While there is much to like in titles II through IX of the manager’s amendment, I will close with a mention of the two features in amendment that I find disagreeable. First the bill provides a “cures acceleration program” to fund research for “high need cures” for which incentives in the commercial market are unlikely to result in timely development. The Food and Drug Administration, the National Institutes of Health, and a new Cure Acceleration Network Board are supposed to work together to facilitate the discovery of such cures and to translate them from bench to bedside. Grants can be made under the project of up to $15 million a year to eligible entities such as academic medical schools, biotech companies, and drug companies, who need only meet a $1 to $3 matching requirement. $500 million is appropriated for this program for 2010.

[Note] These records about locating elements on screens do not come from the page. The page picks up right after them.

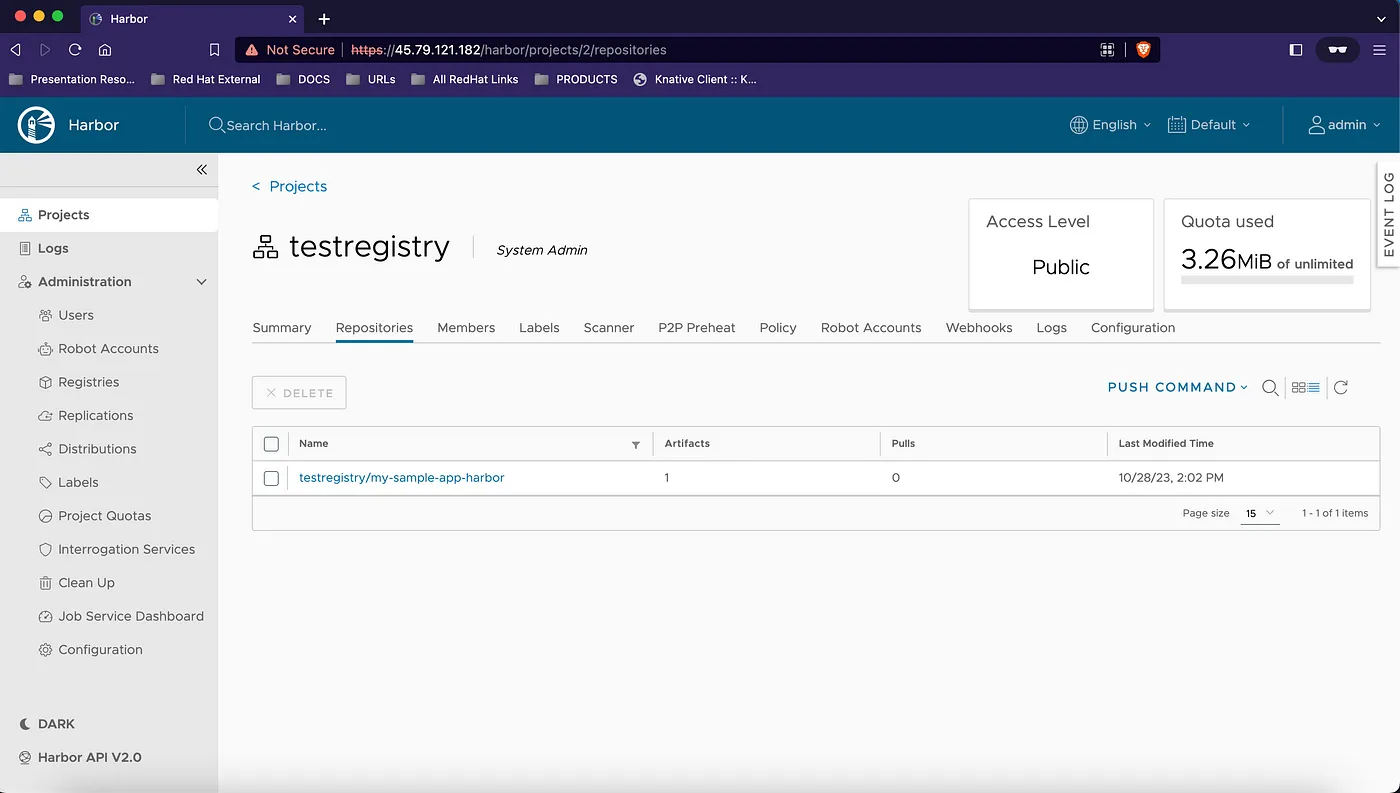
Task: Refresh the repositories list
Action: 1341,388
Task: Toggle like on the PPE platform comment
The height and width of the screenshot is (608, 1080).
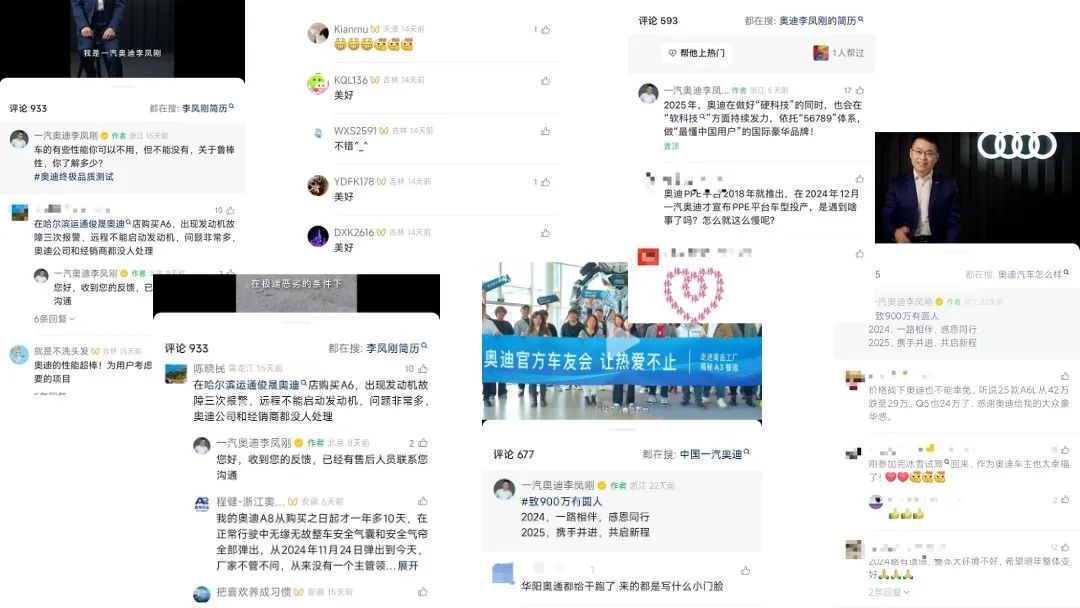Action: pos(860,178)
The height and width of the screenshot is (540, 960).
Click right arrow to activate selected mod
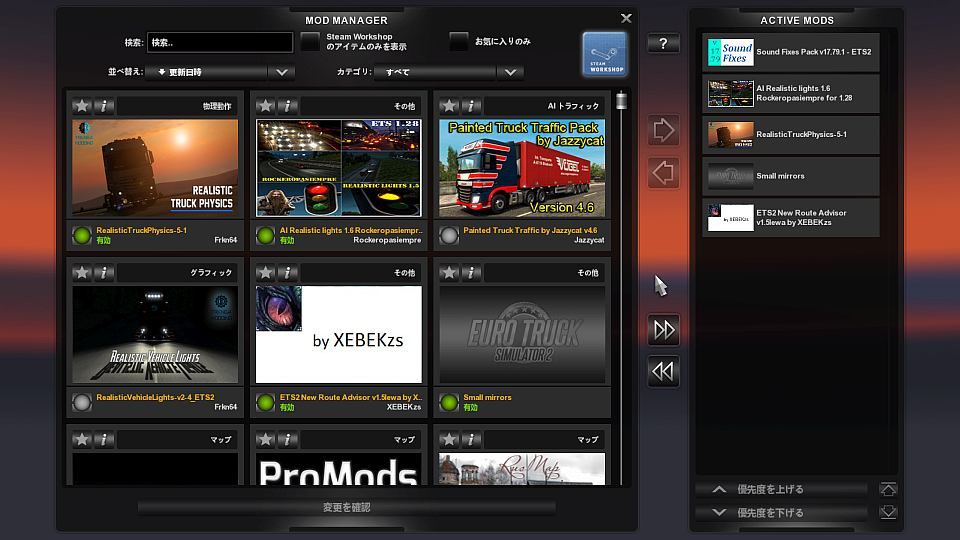pyautogui.click(x=663, y=130)
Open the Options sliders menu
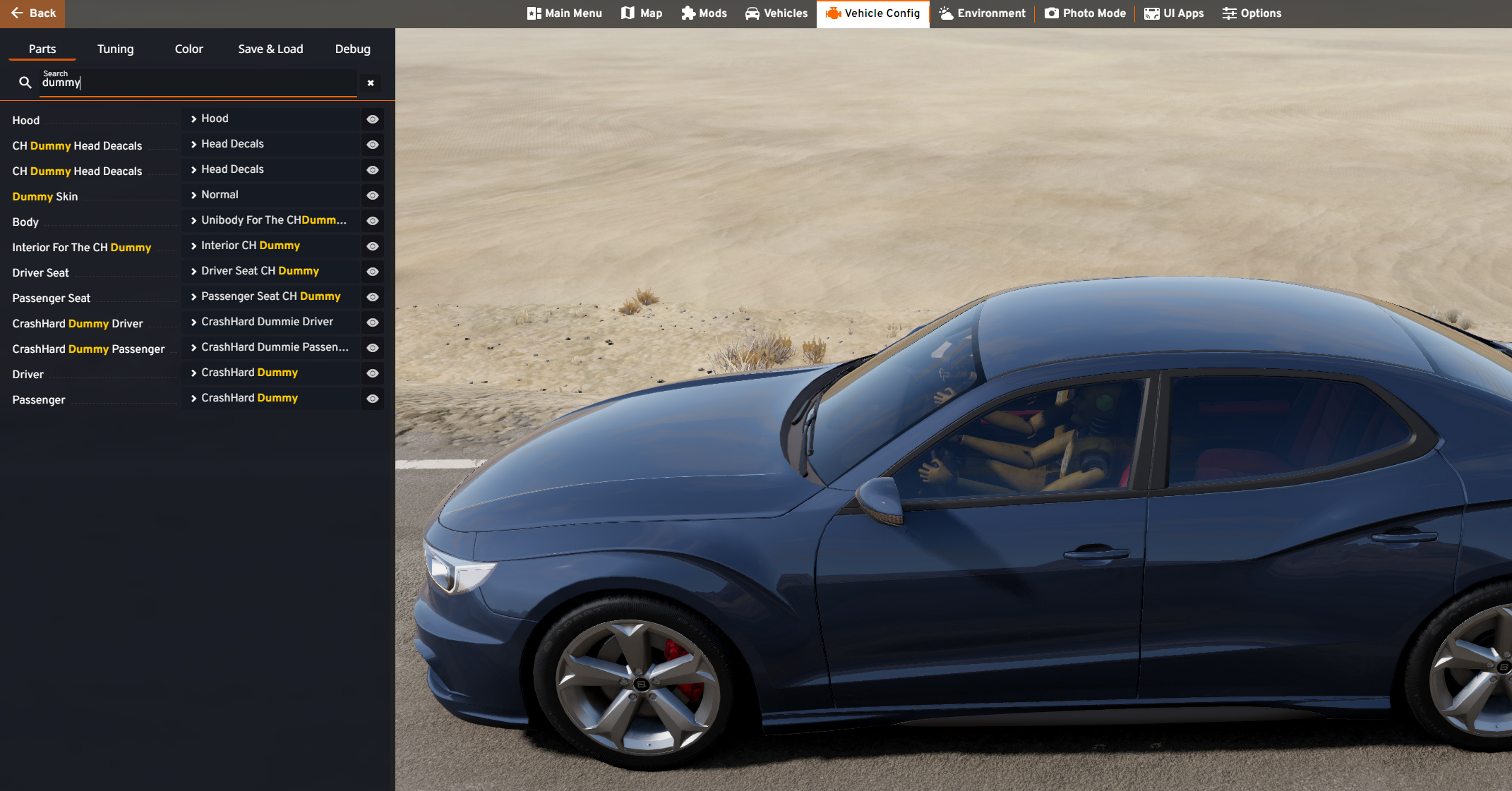The height and width of the screenshot is (791, 1512). tap(1252, 13)
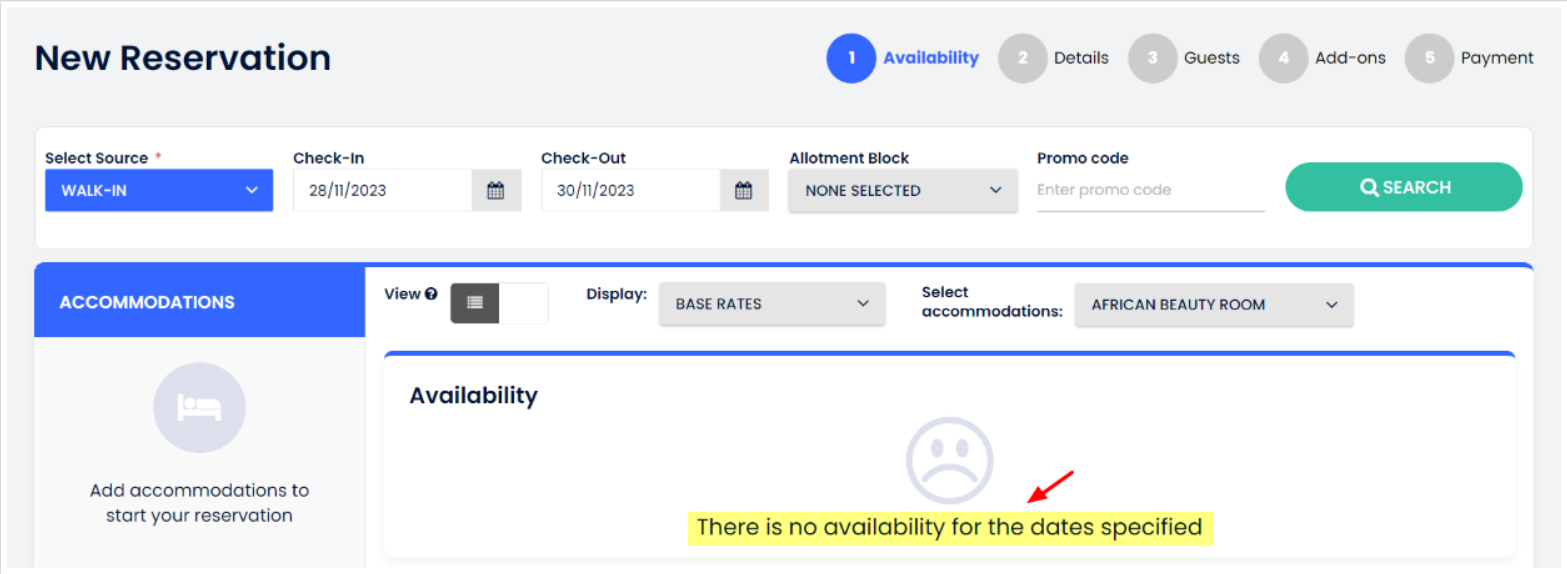Open the Select accommodations dropdown

1213,305
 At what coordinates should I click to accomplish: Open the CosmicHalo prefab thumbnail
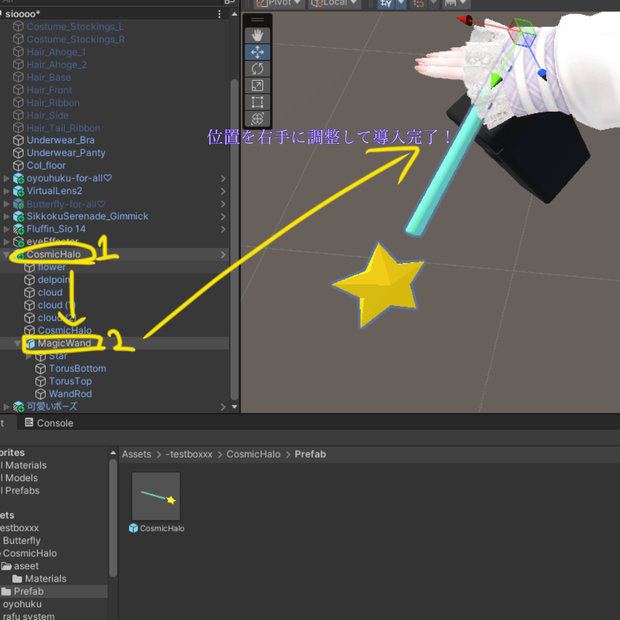point(156,496)

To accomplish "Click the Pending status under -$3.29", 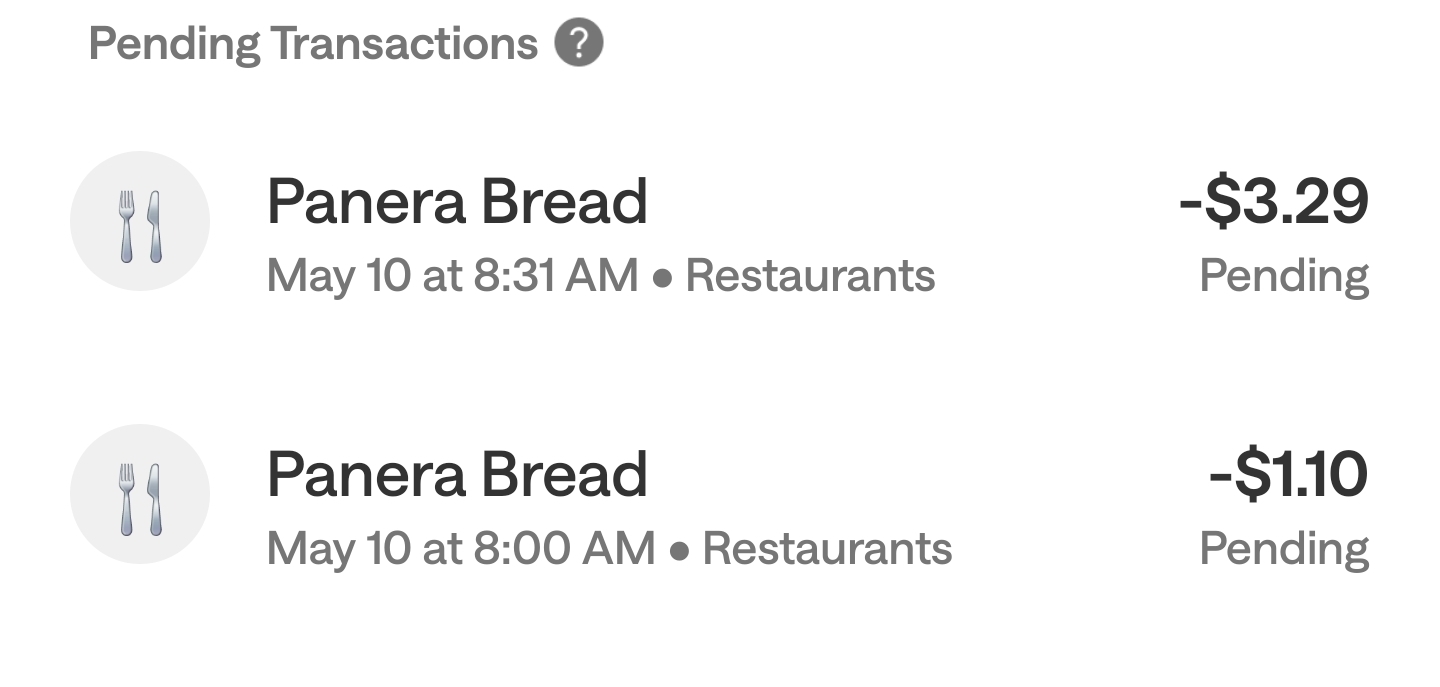I will [1284, 275].
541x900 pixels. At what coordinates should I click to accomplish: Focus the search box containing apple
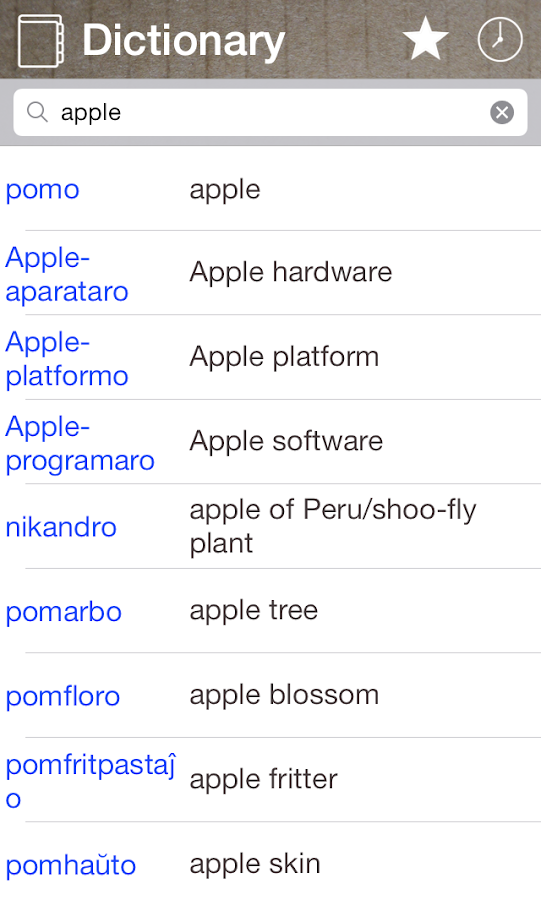270,112
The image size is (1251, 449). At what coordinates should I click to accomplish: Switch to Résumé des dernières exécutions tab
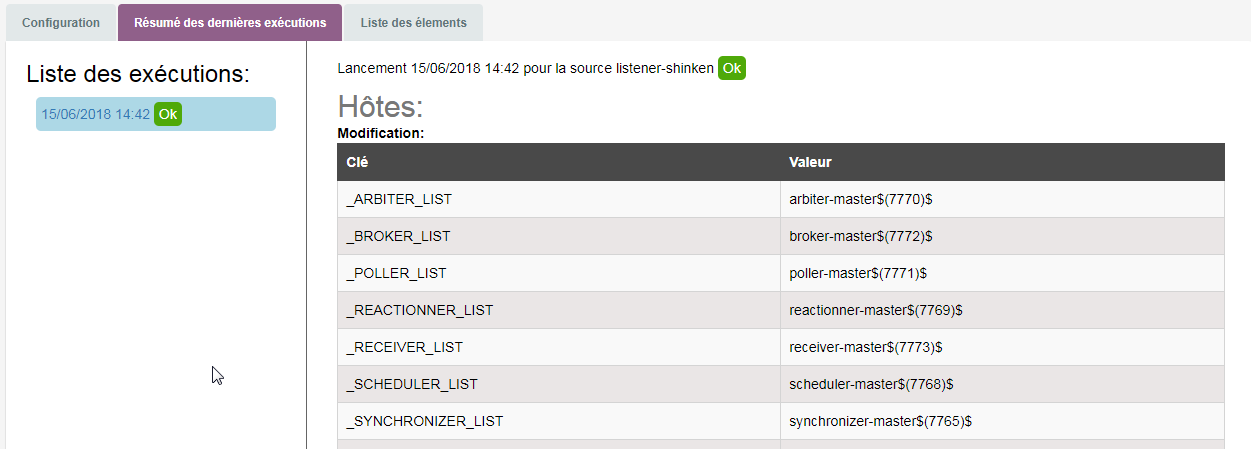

This is all well and good and a great idea. But nothing that I can see in the legislation gives the taxpayer any stake in this investment. A drug or biotech company that in fact discovers a blockbuster drug or biologic through the federal government’s investment (perhaps for an off-label use) owes nothing in return. Shouldn’t we the taxpayers get some return on our investment, or at least the promise of reasonable prices?
The final issue is a small one. The original bill required charitable hospitals to charge persons eligible for financial assistance “the lowest amount charged” insured patients. The amendment requires that they charge “the amount generally charged.” Merry Christmas, Ebenezer.